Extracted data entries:
--
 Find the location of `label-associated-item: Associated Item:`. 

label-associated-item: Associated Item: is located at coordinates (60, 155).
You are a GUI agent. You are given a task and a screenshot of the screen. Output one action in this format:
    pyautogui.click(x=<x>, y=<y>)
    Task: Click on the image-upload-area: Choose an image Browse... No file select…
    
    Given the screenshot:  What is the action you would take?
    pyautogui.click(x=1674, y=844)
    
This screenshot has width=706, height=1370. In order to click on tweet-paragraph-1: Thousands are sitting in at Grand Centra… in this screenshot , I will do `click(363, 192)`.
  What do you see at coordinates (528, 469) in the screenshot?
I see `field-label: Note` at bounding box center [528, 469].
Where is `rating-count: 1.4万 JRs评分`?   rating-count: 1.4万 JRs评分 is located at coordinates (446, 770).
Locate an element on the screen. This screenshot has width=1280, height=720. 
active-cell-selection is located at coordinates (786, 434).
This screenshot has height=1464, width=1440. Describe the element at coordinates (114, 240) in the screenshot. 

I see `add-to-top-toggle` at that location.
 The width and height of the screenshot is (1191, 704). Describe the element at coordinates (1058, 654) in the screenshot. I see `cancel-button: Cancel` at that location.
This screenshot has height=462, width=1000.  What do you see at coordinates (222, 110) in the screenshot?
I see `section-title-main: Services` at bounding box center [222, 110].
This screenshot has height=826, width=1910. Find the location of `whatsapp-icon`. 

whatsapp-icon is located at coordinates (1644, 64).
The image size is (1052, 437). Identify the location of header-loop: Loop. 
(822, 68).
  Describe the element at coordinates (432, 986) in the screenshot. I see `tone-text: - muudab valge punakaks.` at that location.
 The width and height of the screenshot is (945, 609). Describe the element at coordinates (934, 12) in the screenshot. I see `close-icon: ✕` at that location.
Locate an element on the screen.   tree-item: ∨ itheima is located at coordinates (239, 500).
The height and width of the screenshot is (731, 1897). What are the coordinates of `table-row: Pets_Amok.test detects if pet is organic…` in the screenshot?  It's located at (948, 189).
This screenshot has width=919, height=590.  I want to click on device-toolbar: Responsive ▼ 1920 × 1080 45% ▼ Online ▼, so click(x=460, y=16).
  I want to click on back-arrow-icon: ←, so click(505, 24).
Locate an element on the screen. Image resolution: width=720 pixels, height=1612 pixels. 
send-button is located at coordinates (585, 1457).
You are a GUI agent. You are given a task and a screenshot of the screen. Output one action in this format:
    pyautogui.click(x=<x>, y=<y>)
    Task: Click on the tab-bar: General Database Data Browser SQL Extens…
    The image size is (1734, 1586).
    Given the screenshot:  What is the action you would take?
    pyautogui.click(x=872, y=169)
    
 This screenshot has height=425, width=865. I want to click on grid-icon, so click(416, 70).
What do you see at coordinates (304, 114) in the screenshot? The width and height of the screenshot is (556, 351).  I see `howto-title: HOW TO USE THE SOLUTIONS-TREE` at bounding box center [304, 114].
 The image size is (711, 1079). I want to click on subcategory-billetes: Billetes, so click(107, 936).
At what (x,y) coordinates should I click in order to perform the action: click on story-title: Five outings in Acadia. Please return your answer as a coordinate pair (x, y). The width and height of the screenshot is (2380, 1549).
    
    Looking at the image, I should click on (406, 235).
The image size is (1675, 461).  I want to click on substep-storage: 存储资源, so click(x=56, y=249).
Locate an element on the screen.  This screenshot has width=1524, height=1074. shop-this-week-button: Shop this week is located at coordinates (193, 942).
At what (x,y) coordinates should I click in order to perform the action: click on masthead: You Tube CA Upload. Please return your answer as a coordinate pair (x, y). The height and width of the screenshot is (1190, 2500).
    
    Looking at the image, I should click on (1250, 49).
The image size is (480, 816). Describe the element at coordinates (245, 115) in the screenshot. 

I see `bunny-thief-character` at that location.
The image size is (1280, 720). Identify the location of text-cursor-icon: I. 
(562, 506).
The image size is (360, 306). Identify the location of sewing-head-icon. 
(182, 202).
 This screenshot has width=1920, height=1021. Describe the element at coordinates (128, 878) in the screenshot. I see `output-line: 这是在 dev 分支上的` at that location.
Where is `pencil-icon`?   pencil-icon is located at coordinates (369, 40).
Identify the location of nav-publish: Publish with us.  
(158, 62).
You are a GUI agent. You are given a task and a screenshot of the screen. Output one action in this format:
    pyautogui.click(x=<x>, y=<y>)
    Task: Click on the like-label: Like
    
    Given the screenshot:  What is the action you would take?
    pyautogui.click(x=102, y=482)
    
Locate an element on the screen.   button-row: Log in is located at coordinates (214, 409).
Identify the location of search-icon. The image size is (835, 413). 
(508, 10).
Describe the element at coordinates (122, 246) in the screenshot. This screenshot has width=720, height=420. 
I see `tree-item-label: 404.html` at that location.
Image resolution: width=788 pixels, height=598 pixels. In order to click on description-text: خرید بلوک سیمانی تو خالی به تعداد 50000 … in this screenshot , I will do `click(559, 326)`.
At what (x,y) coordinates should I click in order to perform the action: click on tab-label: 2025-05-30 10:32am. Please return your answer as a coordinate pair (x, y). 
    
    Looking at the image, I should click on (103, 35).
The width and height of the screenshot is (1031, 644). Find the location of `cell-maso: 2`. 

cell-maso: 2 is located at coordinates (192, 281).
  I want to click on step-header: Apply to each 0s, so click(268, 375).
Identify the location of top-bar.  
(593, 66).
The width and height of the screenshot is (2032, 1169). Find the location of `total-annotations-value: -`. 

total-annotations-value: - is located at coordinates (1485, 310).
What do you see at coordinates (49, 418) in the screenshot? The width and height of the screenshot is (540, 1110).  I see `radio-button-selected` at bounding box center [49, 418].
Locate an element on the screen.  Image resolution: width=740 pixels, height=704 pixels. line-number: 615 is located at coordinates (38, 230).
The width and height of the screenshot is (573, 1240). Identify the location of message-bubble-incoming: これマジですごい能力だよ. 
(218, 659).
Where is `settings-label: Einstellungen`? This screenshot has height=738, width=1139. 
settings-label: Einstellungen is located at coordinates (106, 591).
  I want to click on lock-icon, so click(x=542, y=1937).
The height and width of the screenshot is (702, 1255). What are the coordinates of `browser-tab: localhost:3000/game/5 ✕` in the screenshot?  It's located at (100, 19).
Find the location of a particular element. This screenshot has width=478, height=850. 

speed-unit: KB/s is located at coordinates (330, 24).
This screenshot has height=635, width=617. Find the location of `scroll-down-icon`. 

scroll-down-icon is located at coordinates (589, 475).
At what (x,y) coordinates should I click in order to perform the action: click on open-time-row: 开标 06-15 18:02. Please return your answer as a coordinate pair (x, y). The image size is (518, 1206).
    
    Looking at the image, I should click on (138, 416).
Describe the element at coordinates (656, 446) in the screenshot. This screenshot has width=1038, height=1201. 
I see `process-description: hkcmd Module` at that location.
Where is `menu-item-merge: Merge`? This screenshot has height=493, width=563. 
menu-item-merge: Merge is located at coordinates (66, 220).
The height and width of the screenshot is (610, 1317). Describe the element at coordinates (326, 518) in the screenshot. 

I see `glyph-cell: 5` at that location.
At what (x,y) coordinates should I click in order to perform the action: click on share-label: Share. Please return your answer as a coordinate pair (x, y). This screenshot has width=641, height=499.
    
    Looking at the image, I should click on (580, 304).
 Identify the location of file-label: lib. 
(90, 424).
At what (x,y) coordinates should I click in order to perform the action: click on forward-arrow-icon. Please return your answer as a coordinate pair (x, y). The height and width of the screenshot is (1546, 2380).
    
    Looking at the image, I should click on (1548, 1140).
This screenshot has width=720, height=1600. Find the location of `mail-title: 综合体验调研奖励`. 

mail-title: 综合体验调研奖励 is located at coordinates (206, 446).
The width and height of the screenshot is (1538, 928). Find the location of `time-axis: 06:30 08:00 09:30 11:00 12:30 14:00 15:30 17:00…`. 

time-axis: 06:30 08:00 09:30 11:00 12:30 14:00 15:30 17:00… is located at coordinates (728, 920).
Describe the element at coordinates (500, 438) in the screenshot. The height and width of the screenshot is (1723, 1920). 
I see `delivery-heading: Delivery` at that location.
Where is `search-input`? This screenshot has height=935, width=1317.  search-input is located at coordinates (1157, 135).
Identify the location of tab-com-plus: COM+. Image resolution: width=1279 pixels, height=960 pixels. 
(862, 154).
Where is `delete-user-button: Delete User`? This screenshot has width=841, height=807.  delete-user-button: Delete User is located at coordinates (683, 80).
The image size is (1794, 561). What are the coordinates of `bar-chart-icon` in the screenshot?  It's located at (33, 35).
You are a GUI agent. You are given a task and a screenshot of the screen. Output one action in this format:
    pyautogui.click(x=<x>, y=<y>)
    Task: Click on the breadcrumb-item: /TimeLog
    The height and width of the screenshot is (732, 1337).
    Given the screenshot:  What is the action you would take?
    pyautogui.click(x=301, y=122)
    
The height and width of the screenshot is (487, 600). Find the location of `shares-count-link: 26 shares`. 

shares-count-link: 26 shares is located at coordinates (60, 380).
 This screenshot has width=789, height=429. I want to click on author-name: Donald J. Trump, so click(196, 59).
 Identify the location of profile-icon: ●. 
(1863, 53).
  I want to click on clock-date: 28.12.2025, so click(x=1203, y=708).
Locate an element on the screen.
--
■ PROBLEM TO SOLVE ■
Reproduce verbatim the lines above, from the line containing "Identify the location of file-label: lib." through the line containing "time-axis: 06:30 08:00 09:30 11:00 12:30 14:00 15:30 17:00… is", including both of those lines.

■ YOUR SOLUTION ■
 Identify the location of file-label: lib. 
(90, 424).
At what (x,y) coordinates should I click in order to perform the action: click on forward-arrow-icon. Please return your answer as a coordinate pair (x, y). The height and width of the screenshot is (1546, 2380).
    
    Looking at the image, I should click on (1548, 1140).
This screenshot has width=720, height=1600. Find the location of `mail-title: 综合体验调研奖励`. 

mail-title: 综合体验调研奖励 is located at coordinates (206, 446).
The width and height of the screenshot is (1538, 928). Find the location of `time-axis: 06:30 08:00 09:30 11:00 12:30 14:00 15:30 17:00…`. 

time-axis: 06:30 08:00 09:30 11:00 12:30 14:00 15:30 17:00… is located at coordinates (728, 920).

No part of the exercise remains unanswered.